If anyone here has used Simpleviewer to build a flash gallery, can you offer any advice or tips?  I'm having the hardest time figuring it out.

Thanks!


----------



## dewey (Sep 14, 2006)

Good morning,

I started using Simple Viewer about a week ago, and there is some trial and error!  I am a bit of programmer, but I have no desire to spend a lot of time building galleries - I'd rather be out shooting.

I have tried Simple Viewer by way of a server side script, by manual labor, and by using desjtop programs... this is the easiest way I have found to use it.

1) Download the  SimpleViewer Picasa Template

2) Download Picasa (This is Google's free image editing/organising software.)

3) Install Google Picasa on your machine

4) Copy the file from Step 1 to the Picasa Template folder (usually C:\Program Files\Picasa2\web\templates).

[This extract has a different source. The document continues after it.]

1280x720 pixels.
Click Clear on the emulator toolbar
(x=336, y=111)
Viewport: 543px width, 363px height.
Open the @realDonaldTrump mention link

5) Launch Picasa, and either let it find your images, or point it to your images

6) Choose the files you want to put in a gallery and go to FOLDER >> Export to Web Page

7) Choose the Simple Viewer Template - follow the options and your gallery is created!  

8) Upload ALL of the files in the folder that you specified in step 7 to your website.

You're all done!

If you want to modify the captions of the images you need to edit the gallery.xml file.  This is real easy - just right click on the file and choose "open with notepad".  You'll easily see where the captions are - and the title of the gallery itself.  You can simply change these, save the gallery.xml file and re-upload it to your website.  Simpleviewer lists all of the variables on their website.

You can also modify the index.html that simpleviewer generates.  You don't need a fancy HTML editor, just right click on the index.html and choose "open with notepad"  You will see where you can change the title of the page, and if you want to get fancy the META tags as well.

Just as a note I do not use Picasa to edit photos - I have no experience with how that works.  I simply have found Picasa with the simpleviewer template the fastest and most easily modified web gallery software.  I can go out and shoot for hours, get home color correct and crop in Photoshop for hours, then make a nice pro gallery for my website in about 5 minutes. 

I hope that helps - please let me know if you have any questions!

- Dewey


----------



## JTHphoto (Sep 19, 2006)

^^  what he said.


----------